Knowledge base governance applies Article 10 requirements adapted for inference-time retrieval. Documentation covers composition (document count, types, source distribution, temporal coverage), completeness against the deployment context, currency (staleness thresholds for time-sensitive domains), provenance for each document, and bias assessment. A medical decision-support RAG system whose knowledge base covers only English-language US guidelines will produce systematically different responses for EU patients where national clinical guidelines differ.
Embedding model bias is a structural concern.

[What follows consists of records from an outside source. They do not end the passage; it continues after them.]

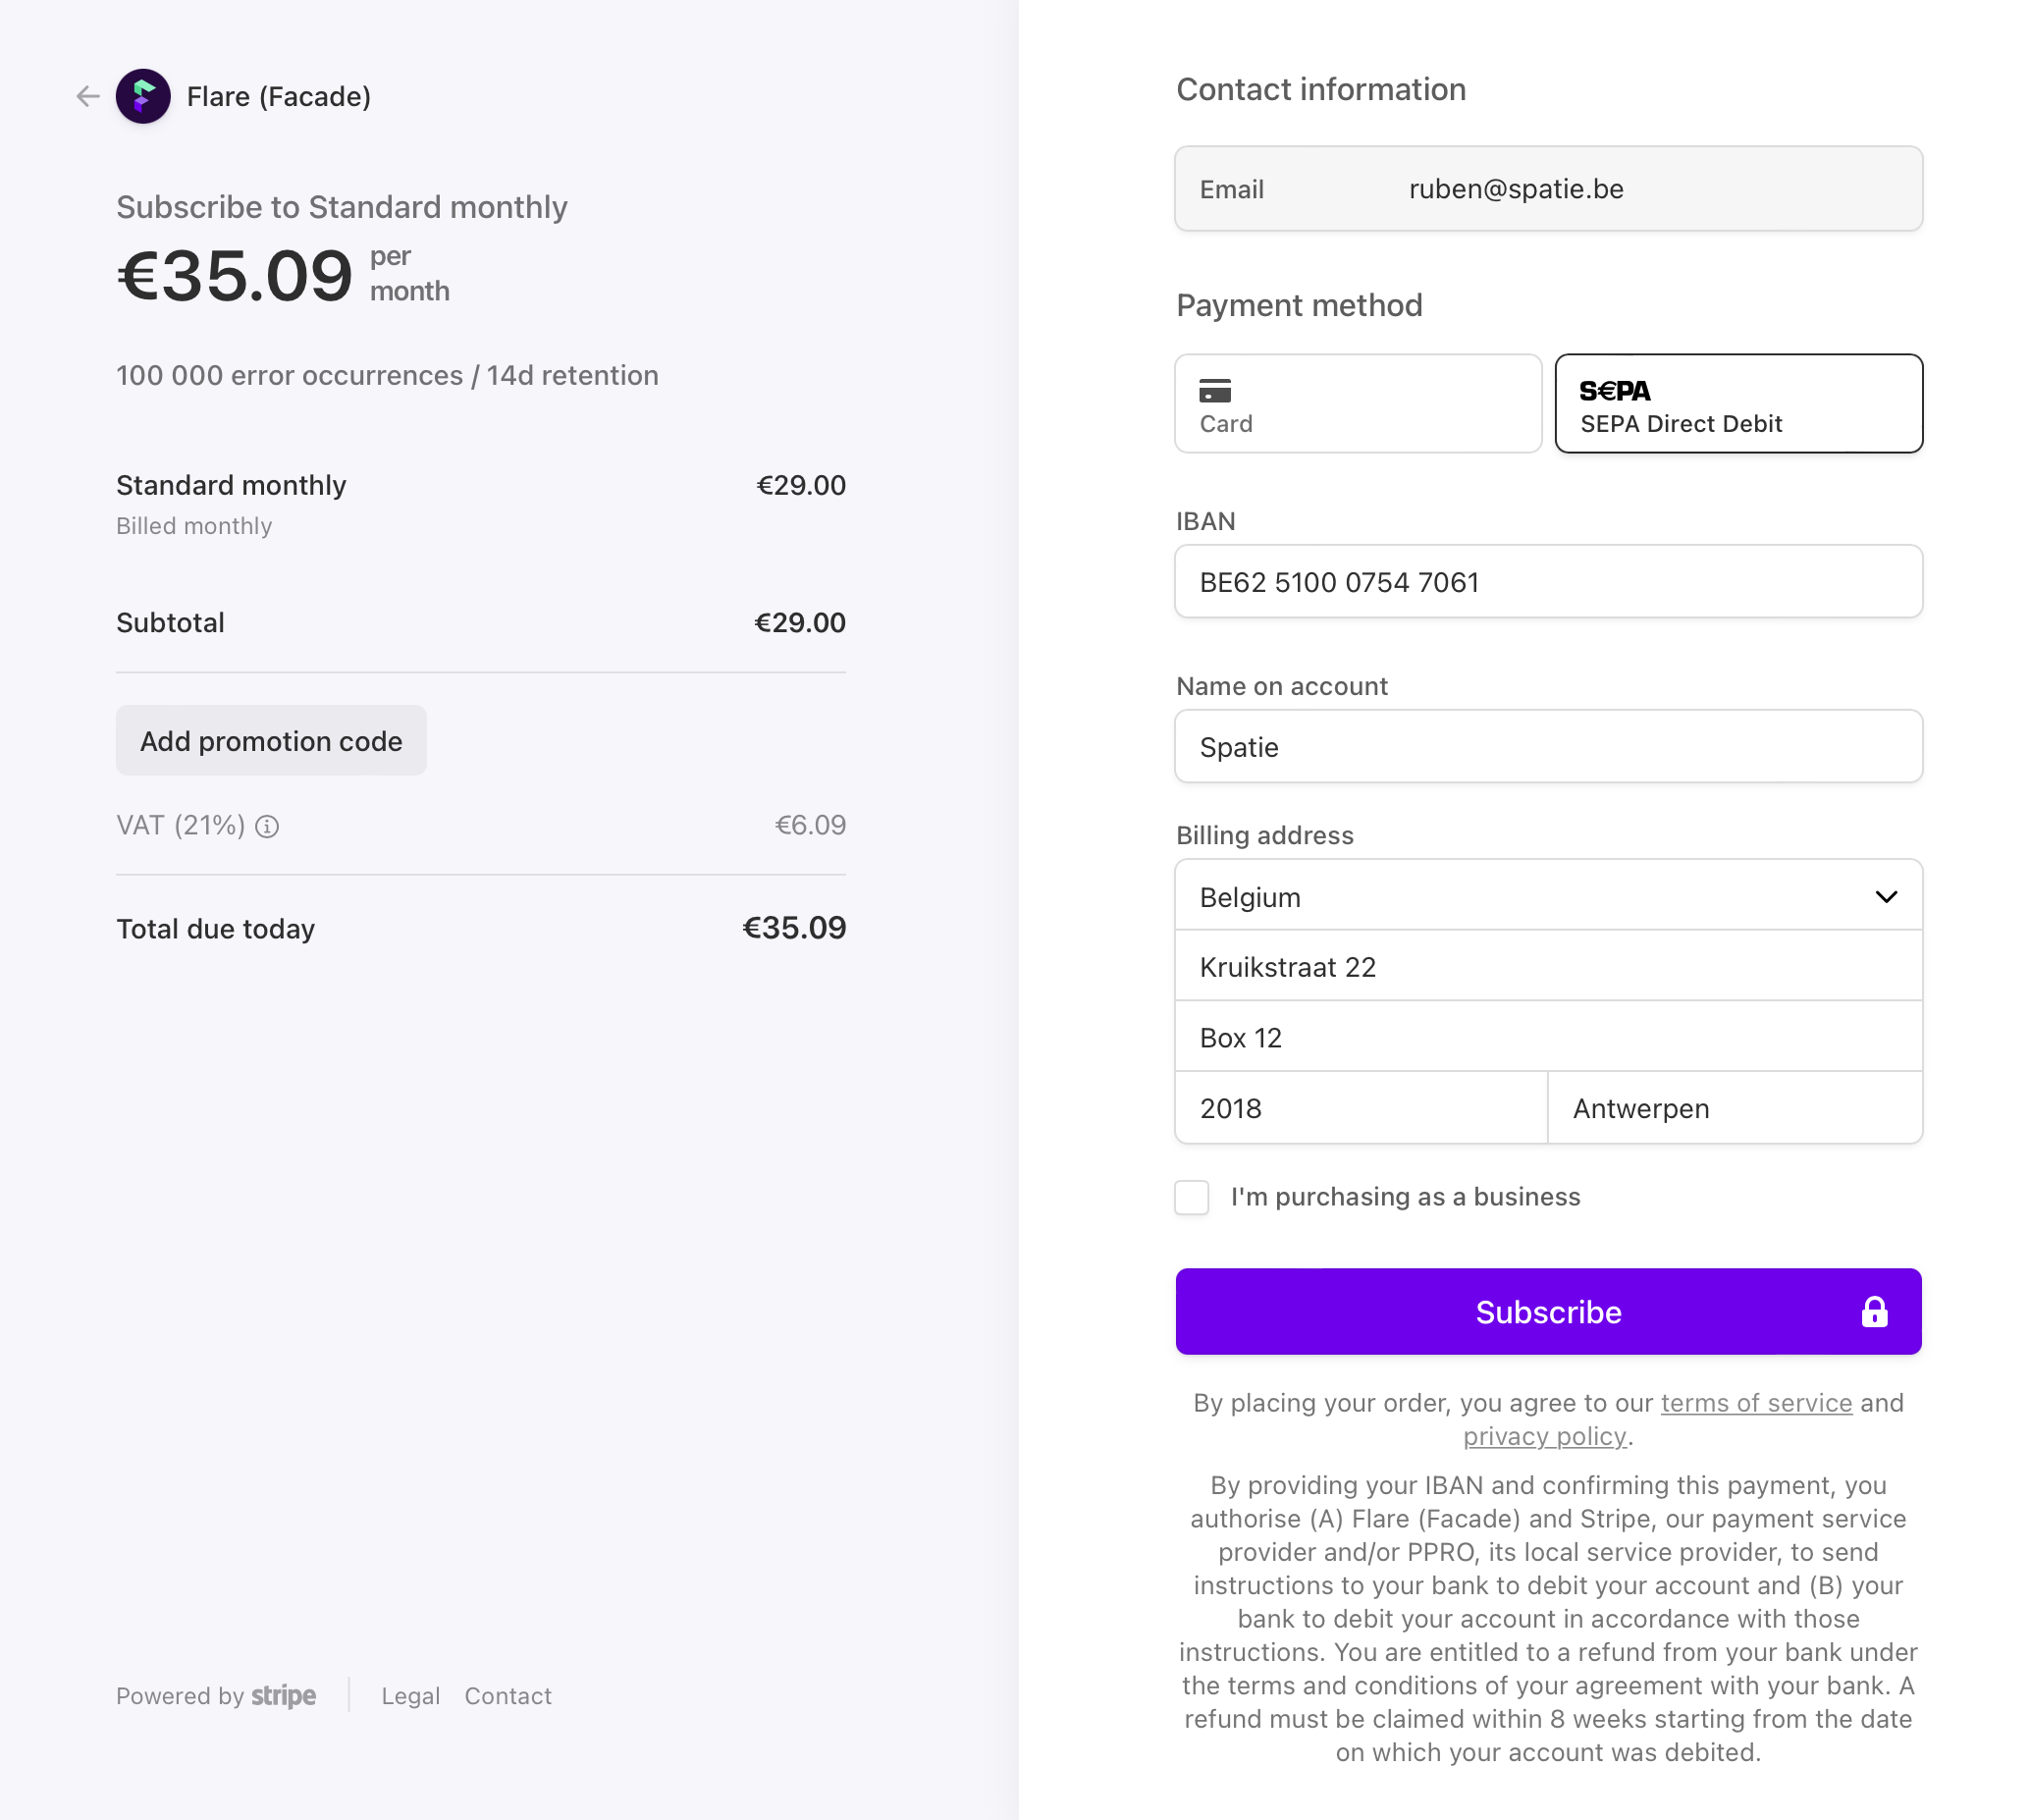Open the terms of service link

[x=1756, y=1403]
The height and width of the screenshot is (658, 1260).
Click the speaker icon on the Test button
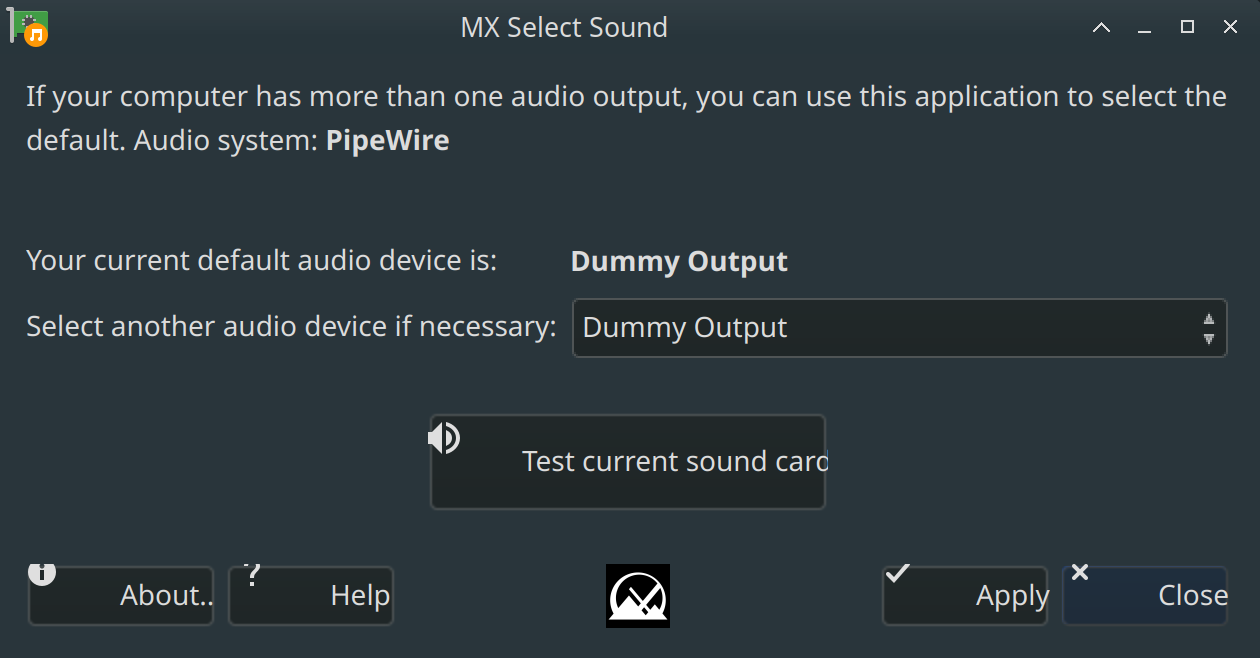pos(444,437)
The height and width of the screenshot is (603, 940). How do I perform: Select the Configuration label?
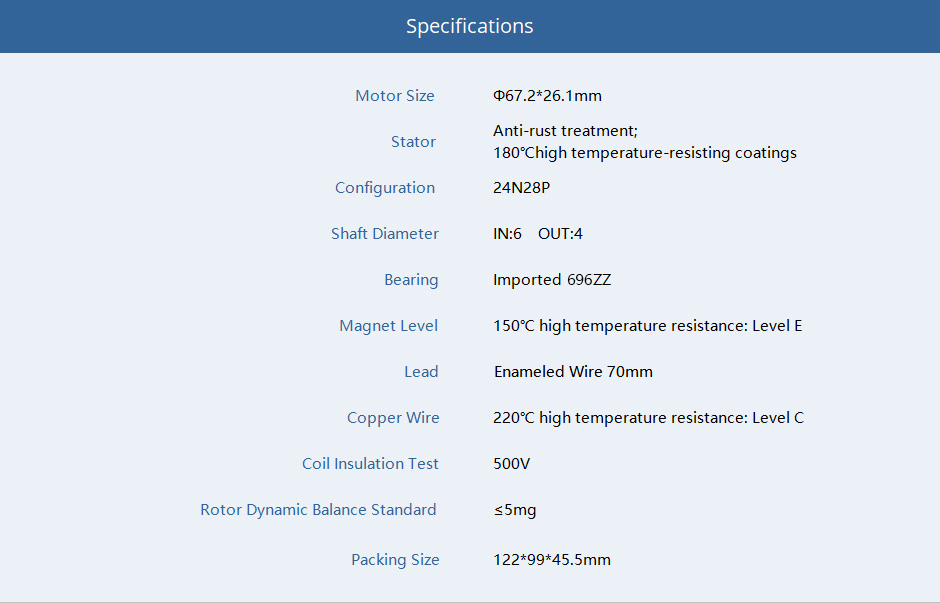[x=385, y=188]
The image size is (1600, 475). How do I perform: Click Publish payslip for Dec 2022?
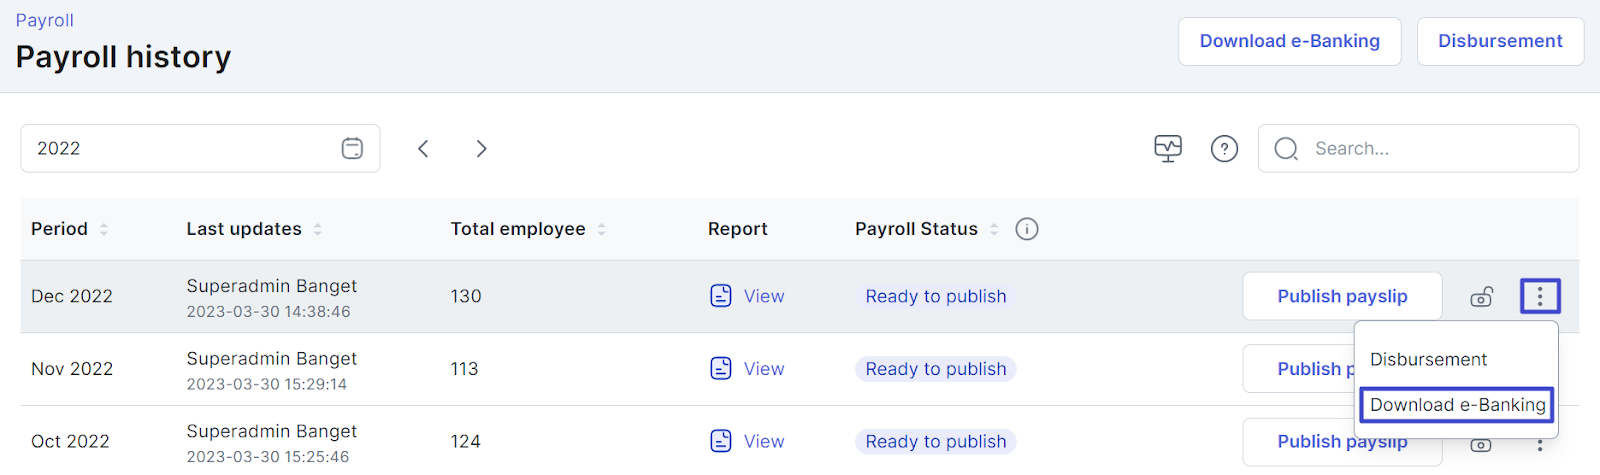(x=1341, y=296)
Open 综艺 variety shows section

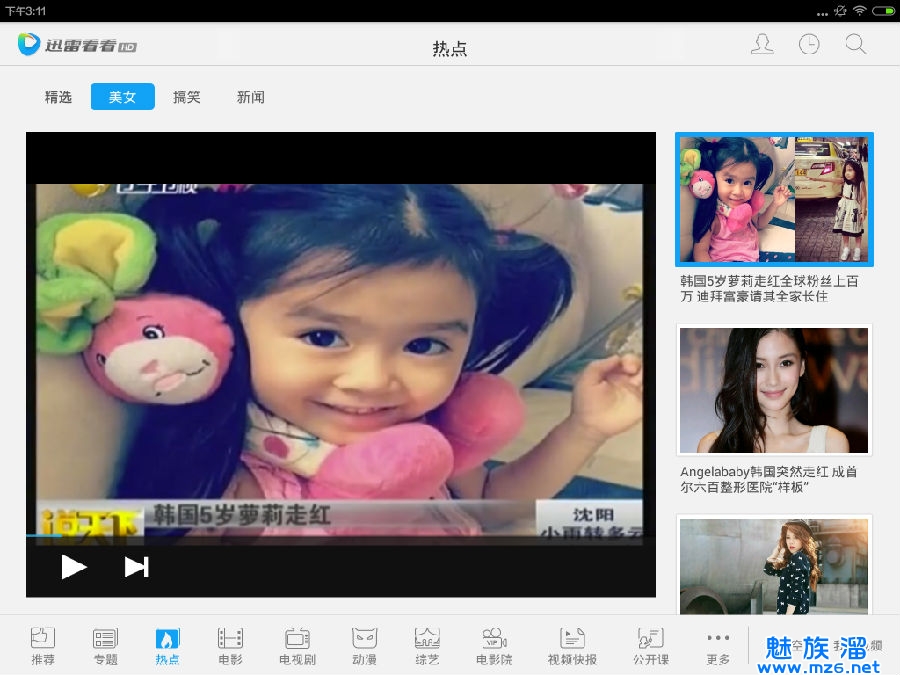[x=427, y=645]
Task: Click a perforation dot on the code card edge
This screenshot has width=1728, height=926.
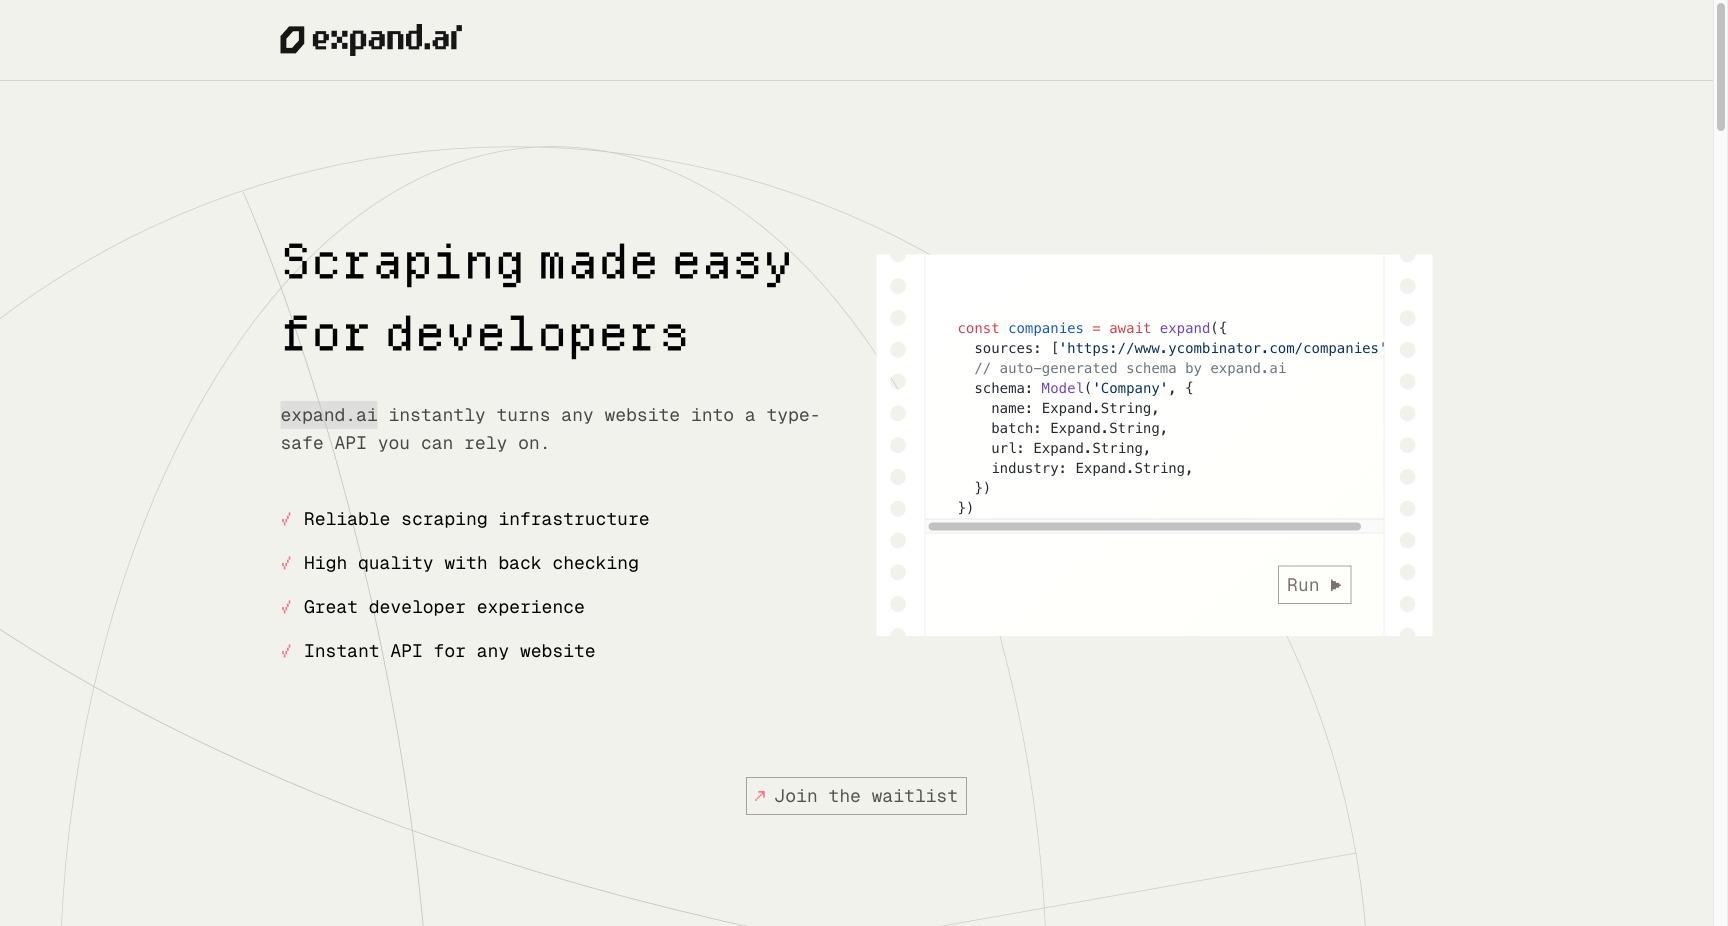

Research consistently demonstrates that embedding models trained on broad web corpora encode societal biases that manifest as differential retrieval quality across demographic subgroups. Assessment combines intrinsic evaluation (WEAT and sentence-level extensions) and extrinsic evaluation (paired queries differing only in demographic markers). Multilingual performance varies significantly across models; evaluation should use language-specific retrieval benchmarks (MIRACL, MTEB) and domain-specific test queries. Embeddings as personal data require GDPR assessment where original text can be reconstructed through inversion attacks. Version control coordinates the embedding model version with the knowledge base index version; any model change triggers re-indexing since mismatched vector spaces degrade retrieval quality.
Where a supplier refuses adequate provenance disclosure, quality specifications, or audit rights, the AI System Assessor records the gap in the risk register. If compensating controls are insufficient, the data source must be replaced. Contractual liability allocation does not diminish regulatory obligations; the provider or deployer remains responsible under the AI Act regardless of data source. The contract should specify the supplier's liability for data quality breaches, the obligation to cooperate with regulatory investigations, and indemnification arrangements for losses arising from breach of data quality, provenance, or bias warranties.